START Data for the task

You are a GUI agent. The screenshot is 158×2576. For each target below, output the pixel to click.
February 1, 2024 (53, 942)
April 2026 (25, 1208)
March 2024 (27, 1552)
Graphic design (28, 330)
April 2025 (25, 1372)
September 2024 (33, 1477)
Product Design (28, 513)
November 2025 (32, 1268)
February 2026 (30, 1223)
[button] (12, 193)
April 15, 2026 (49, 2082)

END Data for the task

So that nothing is lost, please reproduce each entry exactly as written.

> **Solution**
You are a GUI agent. The screenshot is 158×2576. For each target below, output the pixel to click.
February 1, 2024 (53, 942)
April 2026 (25, 1208)
March 2024 (27, 1552)
Graphic design (28, 330)
April 2025 (25, 1372)
September 2024 (33, 1477)
Product Design (28, 513)
November 2025 (32, 1268)
February 2026 (30, 1223)
[button] (12, 193)
April 15, 2026 (49, 2082)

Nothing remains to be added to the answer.